What is a central line or access port?
A central line is a soft tube, called a catheter, that pediatric surgeons place in a vein. We place access lines in children who receive medication, fluids and nutrients that must be delivered directly into the bloodstream. At Children’s Hospital Colorado, we use central lines to care for infants and children because they have small veins that are often difficult and painful to enter. Having a central line or access port helps to avoid multiple needle sticks.
Pediatric surgeons place over 400 pediatric central lines and access ports every year
Every member of your child’s care team is trained and experienced in caring for kids. That means from our pediatric surgeons and nurses to our pediatric anesthesiologists we have the knowledge and know-how to provide excellent treatment for kids.

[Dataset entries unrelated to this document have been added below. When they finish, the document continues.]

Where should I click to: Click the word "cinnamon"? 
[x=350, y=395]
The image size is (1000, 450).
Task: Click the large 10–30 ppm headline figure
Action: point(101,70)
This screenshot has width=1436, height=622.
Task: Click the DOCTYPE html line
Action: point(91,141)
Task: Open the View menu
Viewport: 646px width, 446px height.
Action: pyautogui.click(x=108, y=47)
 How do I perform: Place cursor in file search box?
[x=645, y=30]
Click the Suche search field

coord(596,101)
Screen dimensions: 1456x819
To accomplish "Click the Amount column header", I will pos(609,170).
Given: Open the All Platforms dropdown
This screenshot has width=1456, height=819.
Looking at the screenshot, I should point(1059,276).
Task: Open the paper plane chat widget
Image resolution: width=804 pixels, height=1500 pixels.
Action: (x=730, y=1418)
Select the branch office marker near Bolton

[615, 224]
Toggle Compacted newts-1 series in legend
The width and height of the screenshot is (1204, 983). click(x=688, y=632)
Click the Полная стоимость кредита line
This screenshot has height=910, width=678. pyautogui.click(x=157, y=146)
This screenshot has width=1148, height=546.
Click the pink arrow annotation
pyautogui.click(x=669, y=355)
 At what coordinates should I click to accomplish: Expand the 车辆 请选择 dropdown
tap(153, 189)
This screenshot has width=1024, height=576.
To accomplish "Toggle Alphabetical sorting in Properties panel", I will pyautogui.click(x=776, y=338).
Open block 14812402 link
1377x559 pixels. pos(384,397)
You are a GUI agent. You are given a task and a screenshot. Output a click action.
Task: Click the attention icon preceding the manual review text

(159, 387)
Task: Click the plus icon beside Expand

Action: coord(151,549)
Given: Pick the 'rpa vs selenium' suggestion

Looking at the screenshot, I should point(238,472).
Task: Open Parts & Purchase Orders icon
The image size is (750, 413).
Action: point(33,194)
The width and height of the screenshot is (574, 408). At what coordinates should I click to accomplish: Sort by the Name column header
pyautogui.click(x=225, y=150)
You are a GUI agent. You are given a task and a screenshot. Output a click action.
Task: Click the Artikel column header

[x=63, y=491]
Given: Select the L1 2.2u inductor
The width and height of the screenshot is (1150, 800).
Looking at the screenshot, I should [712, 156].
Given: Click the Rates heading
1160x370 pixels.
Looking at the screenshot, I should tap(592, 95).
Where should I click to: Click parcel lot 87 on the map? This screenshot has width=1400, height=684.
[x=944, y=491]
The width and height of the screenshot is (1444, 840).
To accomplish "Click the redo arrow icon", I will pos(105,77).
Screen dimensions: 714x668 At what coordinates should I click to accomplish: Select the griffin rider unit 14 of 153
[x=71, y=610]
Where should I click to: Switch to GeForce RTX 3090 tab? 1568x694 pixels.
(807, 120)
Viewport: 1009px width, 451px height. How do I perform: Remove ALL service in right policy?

We make sure that you and your child understand what is happening, what to expect and what your choices are. We will explain everything in a manner that is easy to understand and age appropriate.
Why does my child need a central line or access port?
There is a wide variety of reasons why a child may need or benefit from a central line, including:
- Chemotherapy for cancer treatment.
- Intravenous nutrition, when a child can’t absorb enough nutrition through the normal digestive process.
- Long-term intravenous antibiotics.
- Blood diseases, like hemophilia where a child’s blood doesn’t clot normally and they need medicine to help prevent bleeding.
- Kidney failure requiring hemodialysis, a procedure that cleans a child’s blood. These catheters are larger and require special attention.
What can patients and families expect from a central line placement?
Pediatric surgeons place central lines and access ports while your child is under anesthesia. Our pediatric anesthesiologists keep your child in a painless, sleep-like state during the procedure.
To perform the operation, the surgeon uses an X-ray, a needle and a catheter that is small in size and designed specifically for a child. During the operation, your child’s surgeon locates the large vein that flows into the heart and makes a needle stick or an incision. Most of the time, the catheter or port is placed in the chest or neck, but can also be done on your child’s arm.
Next, the catheter is threaded into the vein and the tip ends just above the heart. One or two stitches keep the catheter in place. Depending on the type of access line your child receives, they may or may not have a tube exiting their body.
The central line, or access port, is immediately ready to use and within a few days your child is pain-free. Before your family leaves the hospital, your pediatric care team will teach you how to care for your child’s central line. Children can be discharged from the hospital and go home the same day unless other treatments are still needed.
Types of vascular access devices
Pediatric surgeons use several factors to decide which type of vascular access device to use for your child, including:
- The length of time the access line will be used.
- How often the access line will be used.
- The patient’s venous anatomy.
Pediatric surgeons at Children’s Colorado use three main types of devices. Your child’s doctor will decide which one is best.
- Children usually receive external tunneled catheters when the access line is used for a long period of time multiple times per week.
This type of catheter is usually placed in the neck or upper chest to access the large veins above the heart (superior vena cava). They have a separate exit site.
They have multiple names, including Broviac, Hickman, Groshong, Permacath and Quinton.
- Pediatric surgeons use implantable ports when a child needs the access line for a long period of time, but use it less frequently, like once a week.
Implantable ports have two parts: the port and the catheter. The port is placed under the skin and has a silicon top that can be accessed with a special needle. The attached catheter is also under the skin and allows fluid to flow from the port into a central vein.
Placement under the skin allows normal bathing, swimming, etc.
- Peripherally inserted central catheters (PICC) are used when a child will need the access line for a shorter period of time and use it multiple times per day.
Peripherally inserted central catheters are smaller, longer lines that are inserted into a peripheral vein, usually in the arm, and are carefully threaded into the central veins near the heart.